I'm trying to identify common elements across multiple vectors, with all combinations possible. I had previously tried this one here, but it doesn't quite work out because it only retrieves the common elements between 2 groups.
Take this example: I have 10 vectors (varying in number of elements) that may have common elements with one or more other vectors. It is also possible that some elements are exclusive to some groups. As an example, here is the data:
#Creating a mock example: 10 groups, with varying number of elements:
set.seed(753)
for (i in 1:10){
assign(paste0("grp_",i), paste0("target_", sample(1:40, sample(20:34))))
}
Simply put, I want to do something analogous to a Venn diagram, but put into a data frame/matrix with the counts, instead.

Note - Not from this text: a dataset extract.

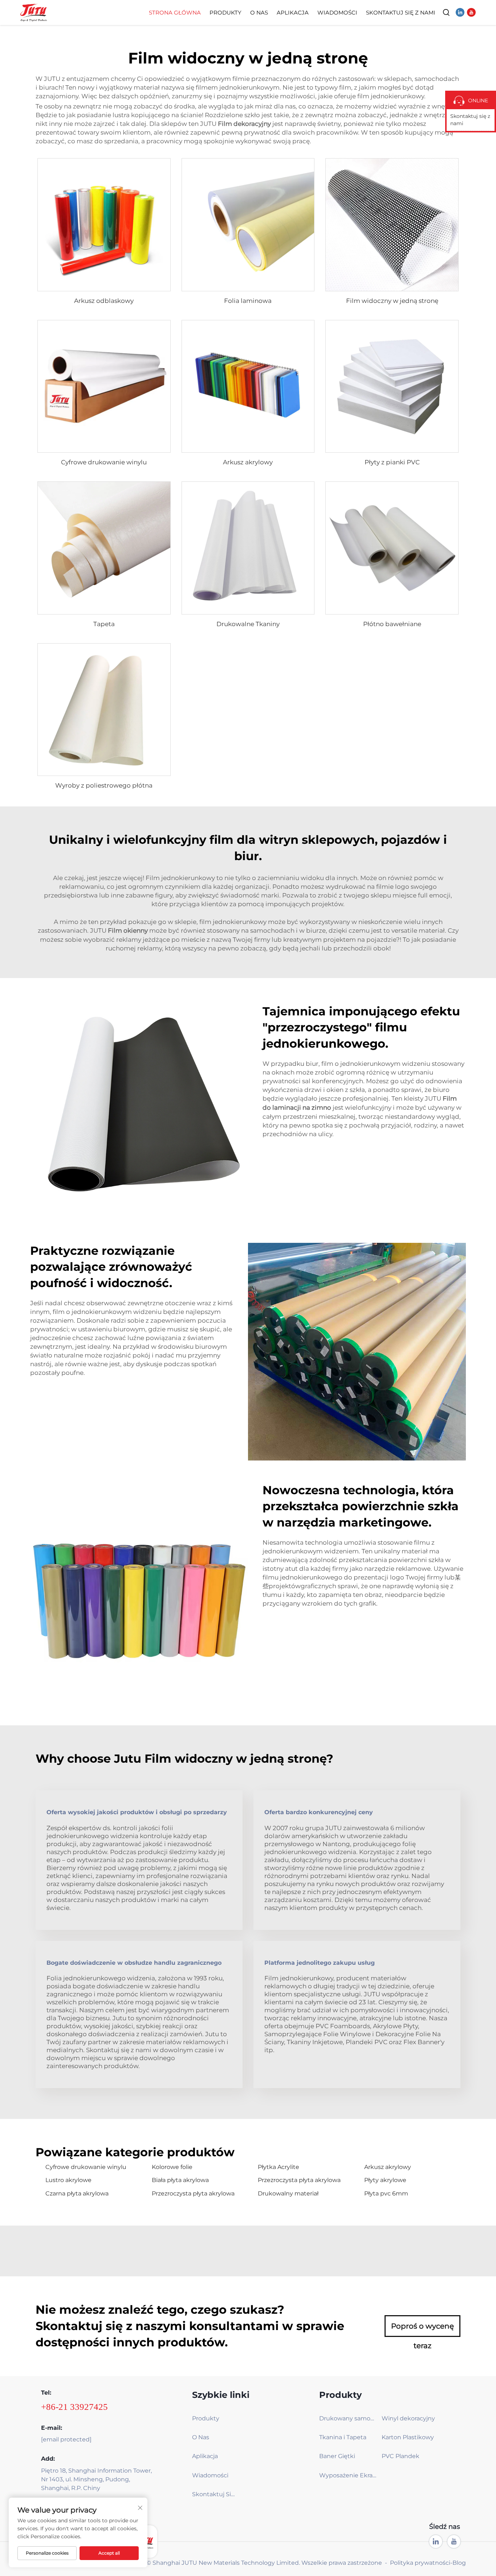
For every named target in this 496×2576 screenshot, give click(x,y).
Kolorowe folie (172, 2167)
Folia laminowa (248, 300)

Something like this (note that here, I am just adding a snapshot of random parts of how the result data frame/matrix should look like):
grp1 grp2 grp3 grp4 grp1.grp4.grp5.grp8.grp10
grp1 - 16 12 20 5
grp2 16 - 10 20 4
grp3 12 10 - 16 3
grp4 20 20 16 - 5
grp1.grp4.grp5.grp8.grp10 5 4 3 5 10
grp1.grp2.grp3.grp4.grp5.grp6.grp7.grp8.grp9.grp10 0 0 0 0 0
grp1.grp2.grp3.grp4.grp5.grp6.grp7.grp8.grp9.grp10
grp1 3
grp2 6
grp3 4
grp4 1
grp1.grp4.grp5.grp8.grp10 5
grp1.grp2.grp3.grp4.grp5.grp6.grp7.grp8.grp9.grp10 2
From the table above, please also note that counts that have the same row and column names mean that they are exclusive to that particular group (e.g. count on row1/col1 means that there are 88 exclusive elements).
Any help is very much appreciated!
EDIT: the real counts for the expected final matrix has now been added.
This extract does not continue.